Task to carry out →
Your output is the line containing "Basics Clothing Store (706, 1151)" plus every line after it in the listing, reproduced exactly.

Material supplied →
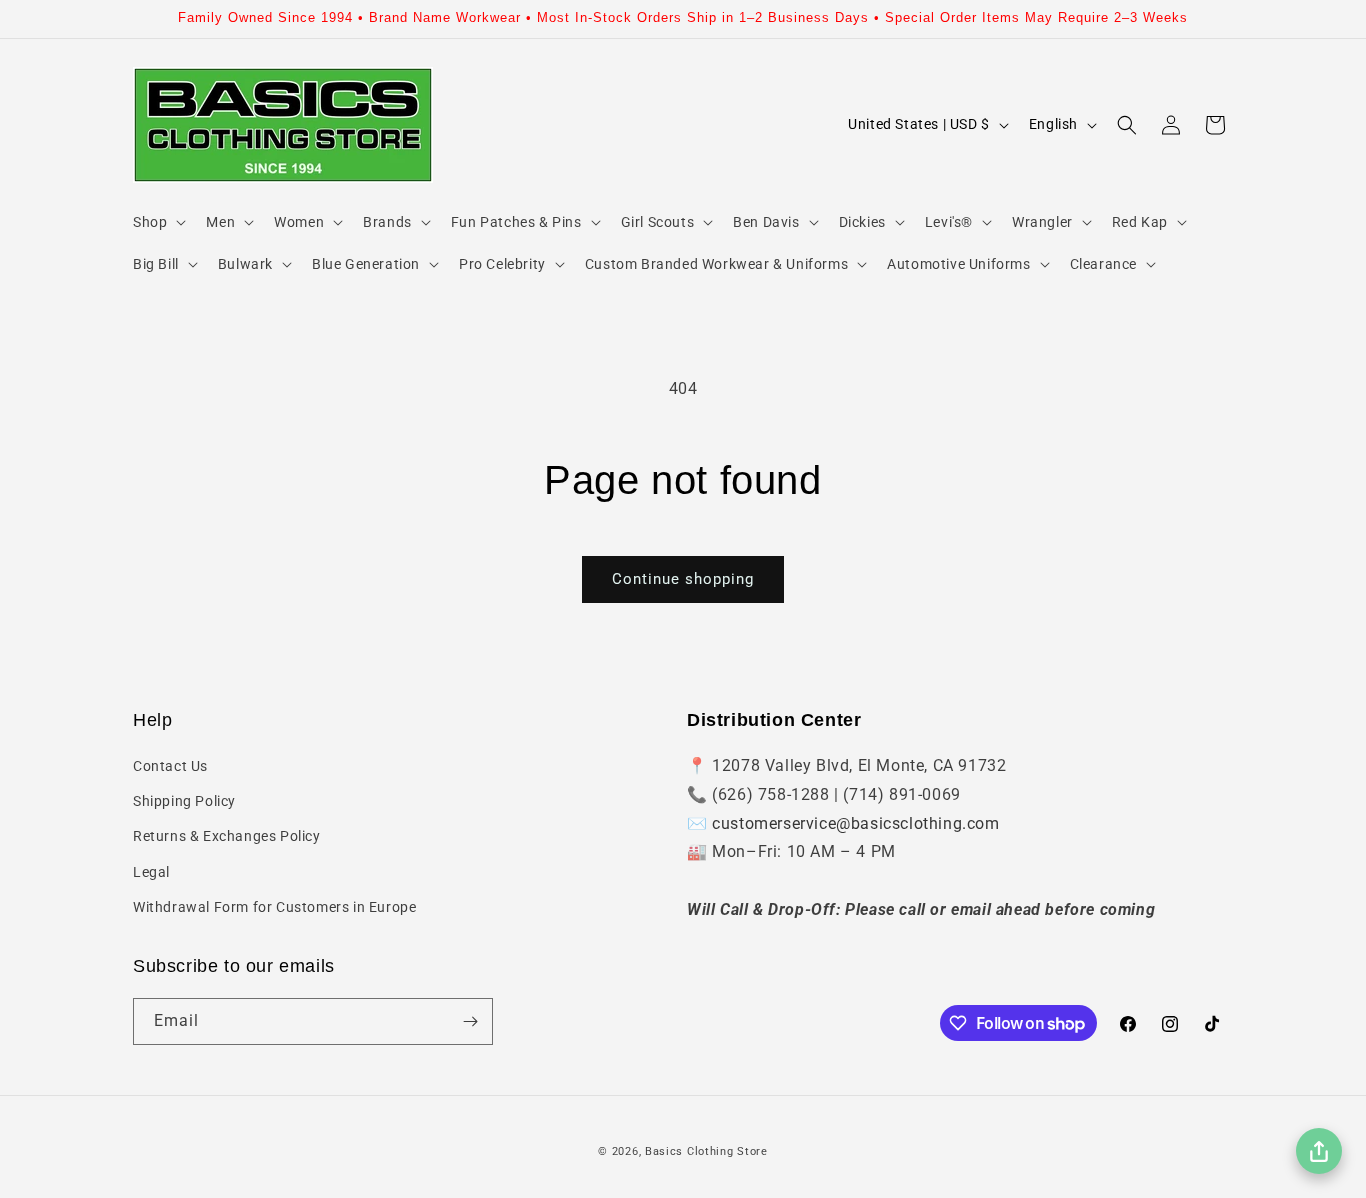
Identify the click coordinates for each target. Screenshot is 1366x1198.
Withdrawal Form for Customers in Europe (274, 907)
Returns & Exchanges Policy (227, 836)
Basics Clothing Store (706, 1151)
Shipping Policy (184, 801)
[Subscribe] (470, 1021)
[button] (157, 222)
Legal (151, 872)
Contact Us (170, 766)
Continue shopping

Answer space →
Basics Clothing Store (706, 1151)
Shipping Policy (184, 801)
[Subscribe] (470, 1021)
[button] (157, 222)
Legal (151, 872)
Contact Us (170, 766)
Continue shopping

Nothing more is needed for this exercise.